Job: Below, arrange the entries as a Markdown table with the columns Row and Line. Start with the line containing "Task: Select the", go on through the line containing "coord(152,330)", number each line, and leave out blank lines.

Given data:
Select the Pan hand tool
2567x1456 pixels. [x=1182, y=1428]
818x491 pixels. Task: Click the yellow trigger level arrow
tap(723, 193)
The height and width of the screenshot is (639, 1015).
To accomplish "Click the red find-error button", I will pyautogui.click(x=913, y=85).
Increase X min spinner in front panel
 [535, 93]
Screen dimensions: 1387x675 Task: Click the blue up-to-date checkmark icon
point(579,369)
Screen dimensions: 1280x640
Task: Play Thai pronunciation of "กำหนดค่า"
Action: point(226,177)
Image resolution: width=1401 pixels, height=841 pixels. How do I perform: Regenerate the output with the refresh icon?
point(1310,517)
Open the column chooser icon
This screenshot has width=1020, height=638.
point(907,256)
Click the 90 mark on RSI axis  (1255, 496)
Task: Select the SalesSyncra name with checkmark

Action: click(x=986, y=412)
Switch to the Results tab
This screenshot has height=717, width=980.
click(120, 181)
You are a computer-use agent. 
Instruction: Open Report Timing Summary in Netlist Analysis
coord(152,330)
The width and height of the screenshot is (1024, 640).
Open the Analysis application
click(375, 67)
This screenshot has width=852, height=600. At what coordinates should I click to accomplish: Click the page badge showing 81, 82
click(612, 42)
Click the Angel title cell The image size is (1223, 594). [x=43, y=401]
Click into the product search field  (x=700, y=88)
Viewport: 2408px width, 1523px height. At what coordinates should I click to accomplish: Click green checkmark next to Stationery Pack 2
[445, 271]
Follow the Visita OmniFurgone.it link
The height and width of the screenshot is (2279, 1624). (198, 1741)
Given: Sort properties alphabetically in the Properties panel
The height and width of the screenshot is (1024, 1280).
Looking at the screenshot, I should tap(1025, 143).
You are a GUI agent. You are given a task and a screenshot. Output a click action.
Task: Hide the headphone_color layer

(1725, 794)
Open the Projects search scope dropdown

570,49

Final answer:
| Row | Line |
|---|---|
| 1 | Task: Select the SalesSyncra name with checkmark |
| 2 | Action: click(x=986, y=412) |
| 3 | Switch to the Results tab |
| 4 | This screenshot has height=717, width=980. |
| 5 | click(120, 181) |
| 6 | You are a computer-use agent.  |
| 7 | Instruction: Open Report Timing Summary in Netlist Analysis |
| 8 | coord(152,330) |